It's right there on the page but it looks like he blocks copy and paste which is ridiculous: 0.5 uA (deep sleep), Wifi Rx: 18 mA. The first link (https://www.cnx-software.com/2020/10/12/hi3861-based-hispark...) has more information.

I'm puzzled about his Rust remark; if it's an RV32 then Rust already supports nostd on riscv32i-unknown-none-elf, riscv32imac-unknown-none-elf, and riscv32imc-unknown-none-elf.


I think i saw the rust thread on twitter. It was about Ferrous system supporting this board with their course and cli tools.


Probably also with a peripheral access crate (type-safe register definitions) and and HAL integration.

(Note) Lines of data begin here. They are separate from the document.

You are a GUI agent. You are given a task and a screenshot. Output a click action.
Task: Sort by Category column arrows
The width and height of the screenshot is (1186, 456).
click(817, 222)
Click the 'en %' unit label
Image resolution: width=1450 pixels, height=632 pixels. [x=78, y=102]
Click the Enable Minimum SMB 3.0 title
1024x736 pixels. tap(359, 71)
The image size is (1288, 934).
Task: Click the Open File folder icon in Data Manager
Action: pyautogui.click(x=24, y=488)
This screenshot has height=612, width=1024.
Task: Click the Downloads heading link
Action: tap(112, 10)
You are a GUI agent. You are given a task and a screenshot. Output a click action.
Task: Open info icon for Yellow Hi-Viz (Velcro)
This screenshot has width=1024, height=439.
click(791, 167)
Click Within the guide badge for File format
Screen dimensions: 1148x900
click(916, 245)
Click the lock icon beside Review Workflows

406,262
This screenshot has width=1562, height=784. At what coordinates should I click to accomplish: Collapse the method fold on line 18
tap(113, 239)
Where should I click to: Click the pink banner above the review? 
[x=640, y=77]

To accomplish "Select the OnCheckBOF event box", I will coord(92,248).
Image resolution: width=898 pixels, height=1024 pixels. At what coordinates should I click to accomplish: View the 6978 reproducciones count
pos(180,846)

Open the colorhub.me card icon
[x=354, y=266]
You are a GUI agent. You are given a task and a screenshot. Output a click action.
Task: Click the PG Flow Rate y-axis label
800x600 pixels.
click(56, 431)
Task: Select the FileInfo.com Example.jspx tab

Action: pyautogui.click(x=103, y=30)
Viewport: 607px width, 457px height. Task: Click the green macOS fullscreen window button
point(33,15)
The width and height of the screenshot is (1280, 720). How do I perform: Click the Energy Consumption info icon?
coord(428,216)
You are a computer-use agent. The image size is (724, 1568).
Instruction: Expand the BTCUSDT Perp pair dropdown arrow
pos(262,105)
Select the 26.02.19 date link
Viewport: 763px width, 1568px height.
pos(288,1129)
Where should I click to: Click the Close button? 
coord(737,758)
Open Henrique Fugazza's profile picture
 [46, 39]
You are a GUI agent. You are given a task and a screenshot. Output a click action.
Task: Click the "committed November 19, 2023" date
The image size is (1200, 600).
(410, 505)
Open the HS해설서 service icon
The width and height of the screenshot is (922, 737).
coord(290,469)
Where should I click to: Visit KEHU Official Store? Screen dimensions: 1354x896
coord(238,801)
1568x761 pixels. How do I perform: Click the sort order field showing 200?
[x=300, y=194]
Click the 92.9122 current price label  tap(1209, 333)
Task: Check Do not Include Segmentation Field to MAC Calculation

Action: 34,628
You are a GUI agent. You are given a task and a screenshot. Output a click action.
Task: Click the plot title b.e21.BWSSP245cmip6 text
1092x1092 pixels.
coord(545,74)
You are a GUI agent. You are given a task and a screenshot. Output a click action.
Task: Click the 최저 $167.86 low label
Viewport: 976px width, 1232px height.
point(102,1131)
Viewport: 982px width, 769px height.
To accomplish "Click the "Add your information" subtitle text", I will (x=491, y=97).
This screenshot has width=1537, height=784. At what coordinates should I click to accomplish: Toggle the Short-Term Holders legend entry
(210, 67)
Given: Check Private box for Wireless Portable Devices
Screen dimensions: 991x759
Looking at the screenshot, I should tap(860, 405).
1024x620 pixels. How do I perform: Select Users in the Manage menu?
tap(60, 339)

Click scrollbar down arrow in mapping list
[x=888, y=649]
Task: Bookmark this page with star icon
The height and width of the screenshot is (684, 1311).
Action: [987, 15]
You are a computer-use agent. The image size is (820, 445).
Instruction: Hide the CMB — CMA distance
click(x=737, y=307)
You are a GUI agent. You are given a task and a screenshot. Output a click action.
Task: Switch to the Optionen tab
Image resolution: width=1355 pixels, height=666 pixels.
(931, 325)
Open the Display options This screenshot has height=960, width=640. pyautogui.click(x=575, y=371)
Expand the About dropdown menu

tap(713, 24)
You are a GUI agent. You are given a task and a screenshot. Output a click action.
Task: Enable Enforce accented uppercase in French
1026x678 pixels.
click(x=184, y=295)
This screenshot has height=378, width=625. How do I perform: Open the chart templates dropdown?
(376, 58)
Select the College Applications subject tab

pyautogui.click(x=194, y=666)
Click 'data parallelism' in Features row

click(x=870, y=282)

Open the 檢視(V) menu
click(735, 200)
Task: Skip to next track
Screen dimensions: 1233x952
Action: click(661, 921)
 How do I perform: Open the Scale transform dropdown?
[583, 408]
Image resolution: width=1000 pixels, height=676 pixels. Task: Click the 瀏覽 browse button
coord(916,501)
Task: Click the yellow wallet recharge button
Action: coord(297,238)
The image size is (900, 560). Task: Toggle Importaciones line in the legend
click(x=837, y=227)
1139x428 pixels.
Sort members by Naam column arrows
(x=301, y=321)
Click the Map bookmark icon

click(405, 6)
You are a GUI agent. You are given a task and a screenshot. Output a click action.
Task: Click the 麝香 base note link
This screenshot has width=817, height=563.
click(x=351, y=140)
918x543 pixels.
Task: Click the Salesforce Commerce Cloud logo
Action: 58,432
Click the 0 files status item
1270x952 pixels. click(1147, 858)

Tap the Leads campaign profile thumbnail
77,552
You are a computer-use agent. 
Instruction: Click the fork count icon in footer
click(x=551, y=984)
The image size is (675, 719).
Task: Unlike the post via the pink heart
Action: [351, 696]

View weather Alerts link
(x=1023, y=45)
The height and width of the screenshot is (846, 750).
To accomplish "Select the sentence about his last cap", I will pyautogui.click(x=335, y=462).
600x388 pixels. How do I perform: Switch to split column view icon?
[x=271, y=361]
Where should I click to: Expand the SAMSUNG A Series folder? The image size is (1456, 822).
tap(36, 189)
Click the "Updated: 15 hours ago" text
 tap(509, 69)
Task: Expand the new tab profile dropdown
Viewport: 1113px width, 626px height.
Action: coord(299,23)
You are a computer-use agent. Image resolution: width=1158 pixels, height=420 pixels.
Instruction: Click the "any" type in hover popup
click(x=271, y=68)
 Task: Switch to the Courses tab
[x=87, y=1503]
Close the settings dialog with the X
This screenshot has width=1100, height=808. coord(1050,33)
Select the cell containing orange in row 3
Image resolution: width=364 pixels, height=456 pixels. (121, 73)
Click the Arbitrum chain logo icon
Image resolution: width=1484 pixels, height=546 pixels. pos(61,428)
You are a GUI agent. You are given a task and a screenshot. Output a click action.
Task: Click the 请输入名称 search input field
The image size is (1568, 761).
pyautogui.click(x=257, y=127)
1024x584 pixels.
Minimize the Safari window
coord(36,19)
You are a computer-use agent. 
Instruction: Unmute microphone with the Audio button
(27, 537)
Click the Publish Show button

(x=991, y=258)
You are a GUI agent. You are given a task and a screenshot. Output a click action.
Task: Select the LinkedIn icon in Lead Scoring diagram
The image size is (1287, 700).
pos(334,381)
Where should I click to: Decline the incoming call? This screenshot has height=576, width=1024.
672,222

So, there's language support for it, but it'll still be necessary to have driver support, ideally a whole support library in Rust.

Most BLE or WiFi enabled microcontrollers have a binary blob for driving connectivity, or deeply C based code that can be a challenge to integrate idiomatically in Rust.


If those figures are right, that would put this new chip as dramatically better than esp32, right?


Yes, the esp8266 and esp32 are power hogs and run quite warm, which is why you don't see them in battery powered gadgets very often. It'll be interesting to do real world measurements when this chip is available.


I don't speak Chinese, but this linked page seems to have some information on the power draw: https://www.ednchina.com/news/2020SONGSHANHU-3.html . I don't know if that is just the WiFi component, or the whole SoC. You can also see two other kind of SoCs they contrast their BL602 offering against.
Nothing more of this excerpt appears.